Systemic Juvenile Idiopathic Arthritis-like Syndrome in Mice Following Stimulation of the Immune System With Freund's Complete Adjuvant Regulation by Interferon-γ

Objective. Systemic juvenile idiopathic arthritis (JIA) is unique among the rheumatic diseases of childhood, given its distinctive systemic inflammatory character. Inappropriate control of innate immune responses following an initially harmless trigger is thought to account for the excessive inflammatory reaction. The aim of this study was to generate a similar systemic inflammatory syndrome in mice by injecting a relatively innocuous, yet persistent, immune system trigger: Freund's complete adjuvant (CFA), containing heat-killed mycobacteria. Methods. Given the central role of interferon-gamma (IFN gamma) in immune regulation, we challenged wild-type (WT) and IFN gamma-knockout (KO) BALB/c mice with CFA, and analyzed their clinical symptoms and biologic characteristics. The production of cytokines and the effects of anticytokine antibodies were investigated.

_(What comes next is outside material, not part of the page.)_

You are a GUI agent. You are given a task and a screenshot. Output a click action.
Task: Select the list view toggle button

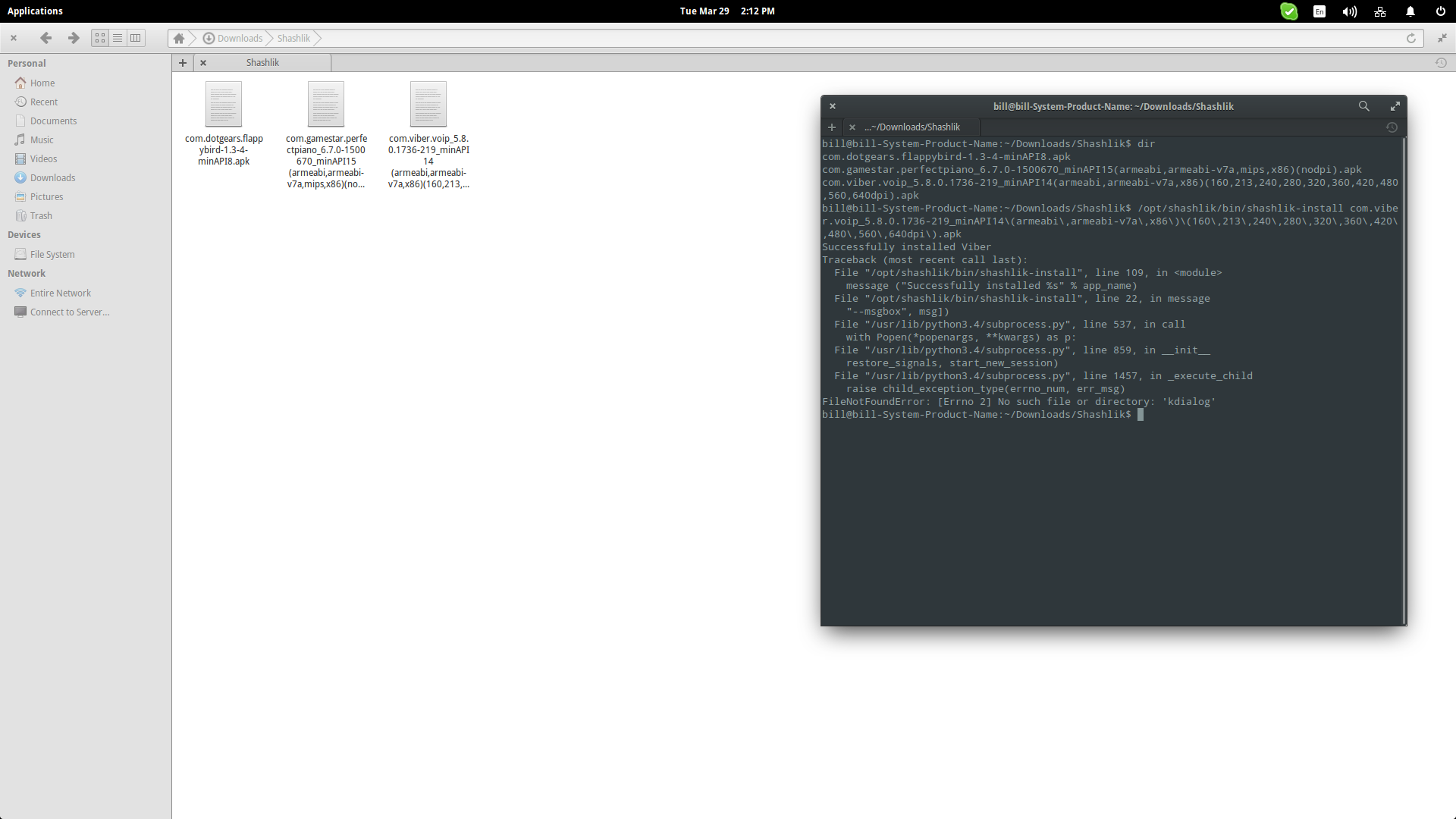pos(118,38)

Results. In WT mice, CFA injection resulted in splenomegaly, lymphadenopathy, neutrophilia, thrombocytosis, and increased cytokine expression. In the absence of IFN gamma, these symptoms were more pronounced and were accompanied by weight loss, arthritis, anemia, hemophagocytosis, abundance of immature blood cells, and increased levels of interleukin-6 (IL-6), all of which are reminiscent of the symptoms of systemic JIA. CFA-challenged IFN gamma-KO mice showed increased expression of IL-17 by CD4+ T cells and by innate gamma/delta T cells. Inflammatory and hematologic changes were prevented by treatment with anti-IL-12/IL-23p40 and anti-IL-17 antibodies. Conclusion. Immune stimulation of IFN gamma-KO mice with CFA produces a systemic inflammatory syndrome reflecting the clinical, biologic, and histopathologic picture of systemic JIA. The protective function of IFN gamma in preventing anemia and overall systemic inflammation is a striking observation. The finding that both adaptive and innate T cells are important sources of IL-17 may be of relevance in the pathogenesis of systemic JIA.